• **Exercise instructions**
Reproduce exactly the lines below, starting at the line that contains "Given: Switch to the Performance Gallery view" and ending with the last line of the records, both included; leave out any pictures.

• **Records from a collection**
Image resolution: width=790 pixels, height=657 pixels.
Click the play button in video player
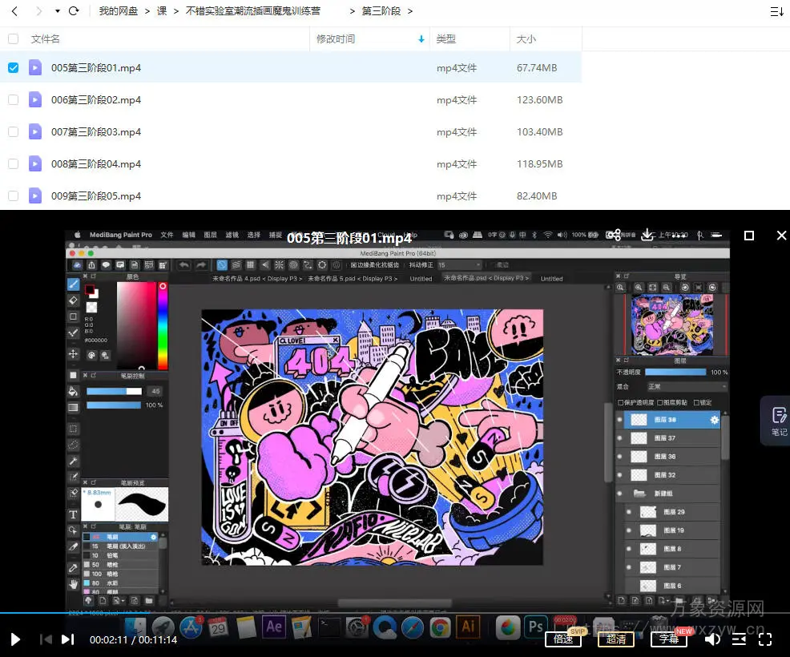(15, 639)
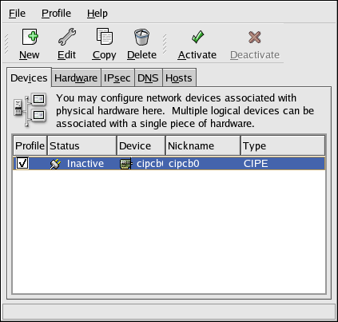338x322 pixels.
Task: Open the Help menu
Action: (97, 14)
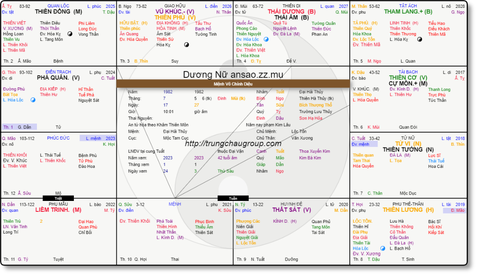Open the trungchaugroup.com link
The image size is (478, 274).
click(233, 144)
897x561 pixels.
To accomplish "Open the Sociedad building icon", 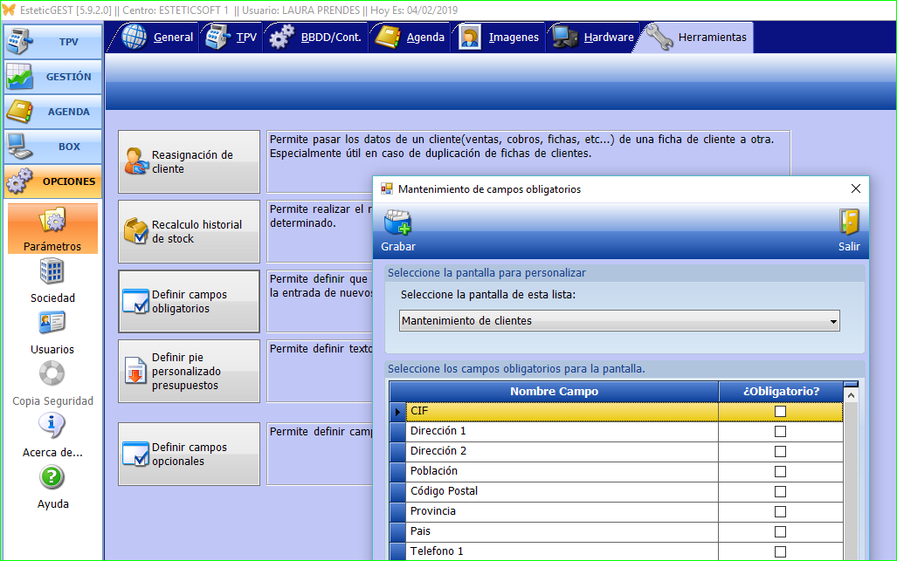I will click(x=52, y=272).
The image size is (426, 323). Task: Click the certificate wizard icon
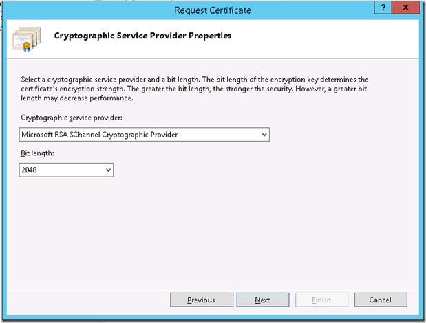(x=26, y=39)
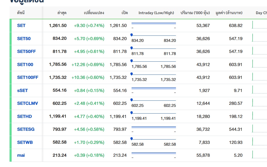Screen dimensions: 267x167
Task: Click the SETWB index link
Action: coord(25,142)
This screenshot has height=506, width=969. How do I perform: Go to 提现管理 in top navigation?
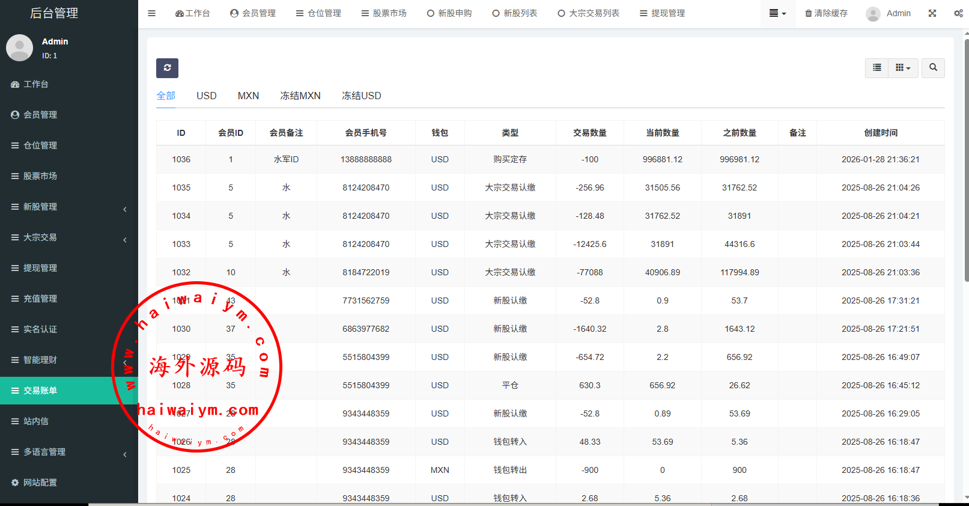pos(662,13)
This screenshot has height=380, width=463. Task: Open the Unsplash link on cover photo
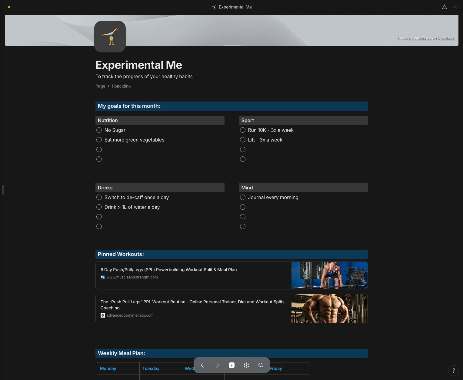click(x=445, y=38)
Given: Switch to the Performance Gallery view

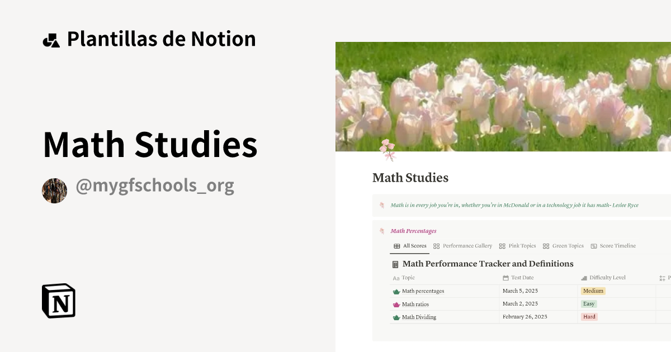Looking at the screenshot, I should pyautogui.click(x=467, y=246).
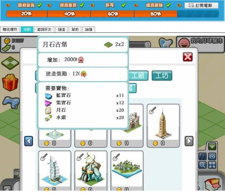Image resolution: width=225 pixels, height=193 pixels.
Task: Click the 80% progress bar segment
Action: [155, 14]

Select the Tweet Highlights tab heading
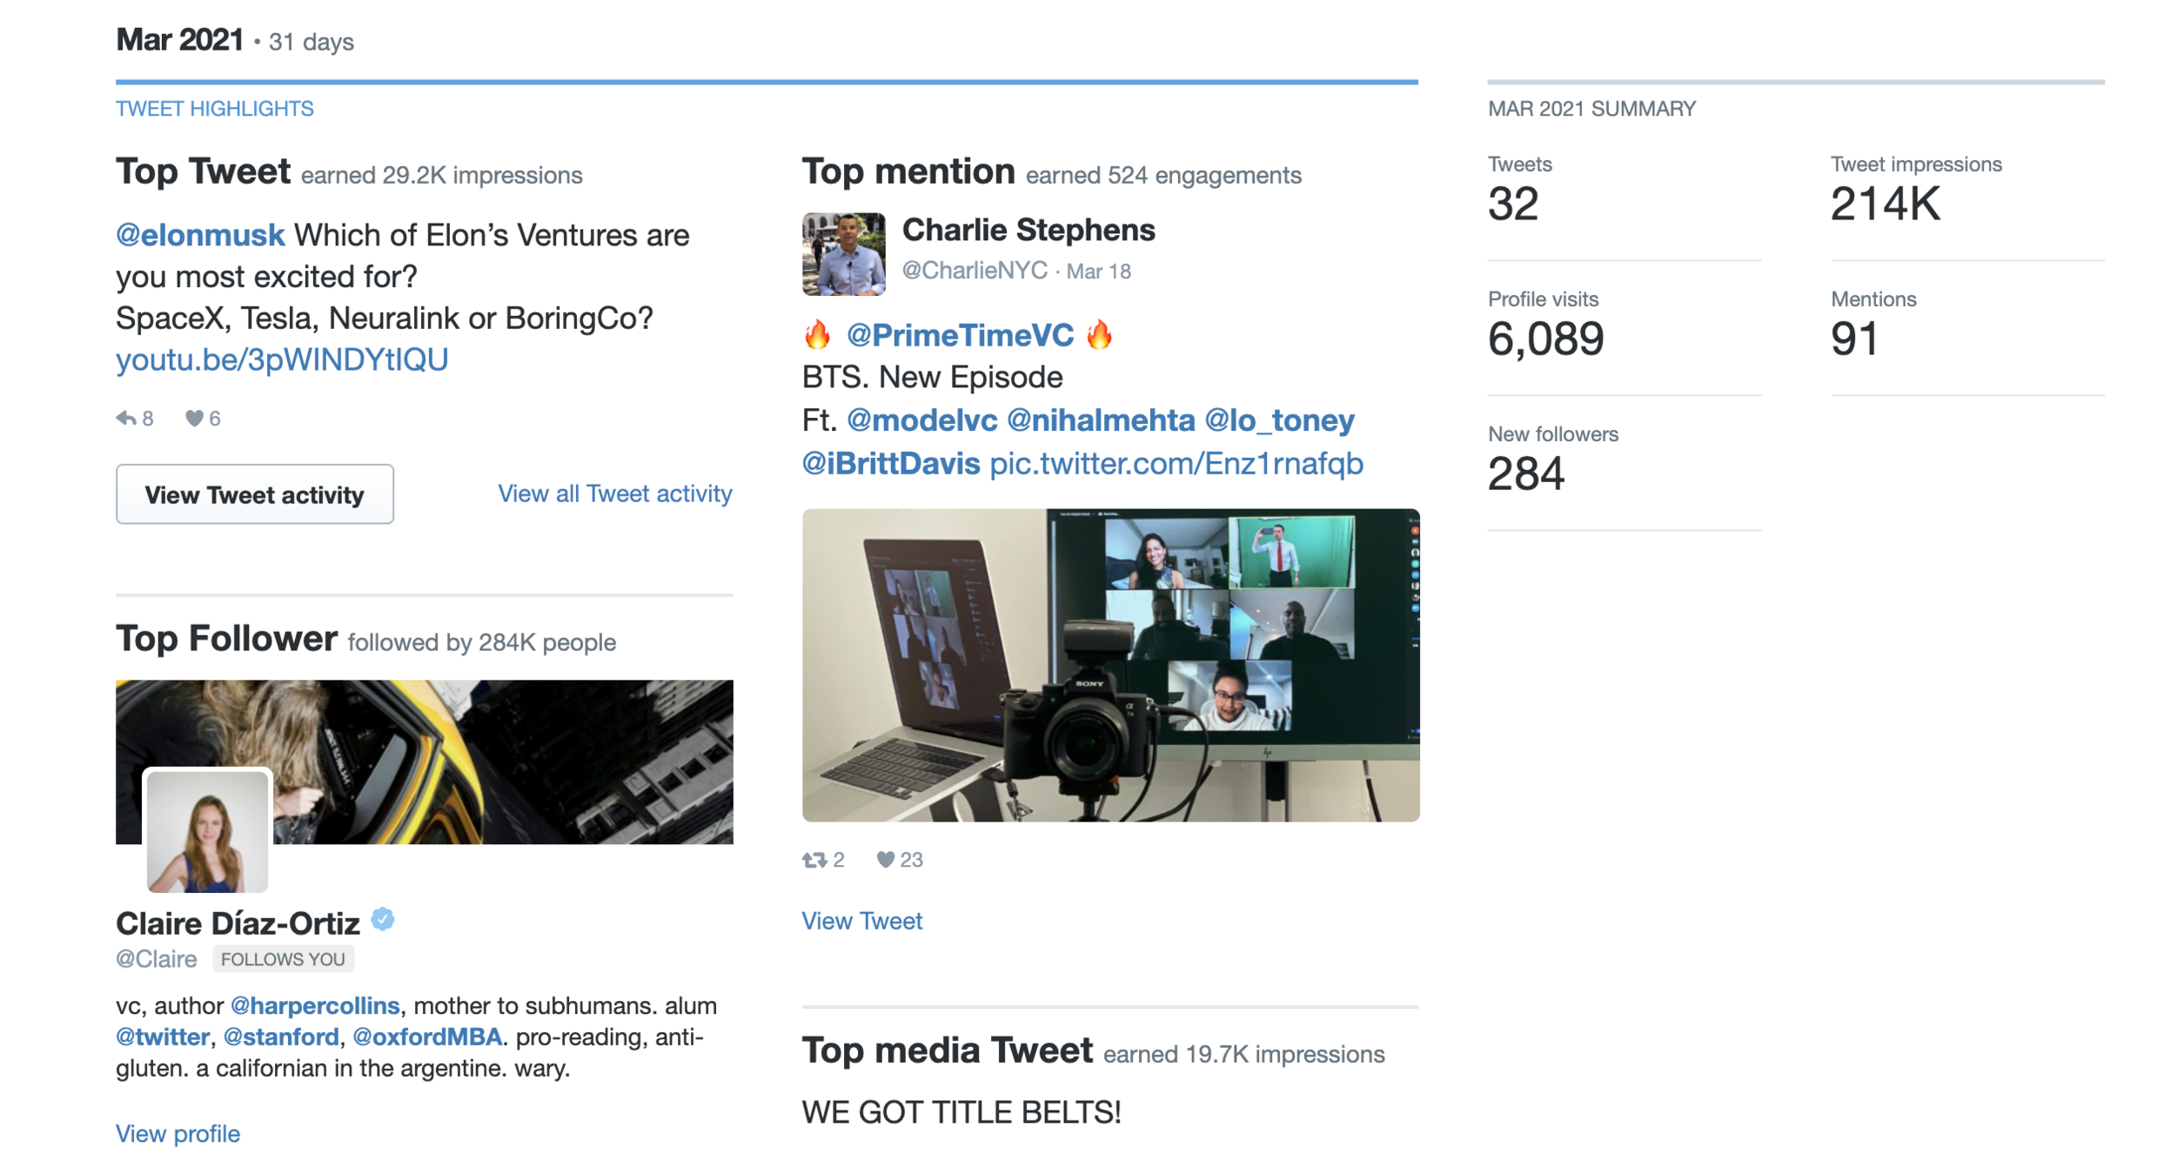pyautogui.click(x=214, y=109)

• **Response box**
Given: Switch to the Performance Gallery view

Looking at the screenshot, I should pyautogui.click(x=467, y=246).
Image resolution: width=225 pixels, height=193 pixels.
Task: Click the 80% progress bar segment
Action: [155, 14]

Select the Tweet Highlights tab heading
pyautogui.click(x=214, y=109)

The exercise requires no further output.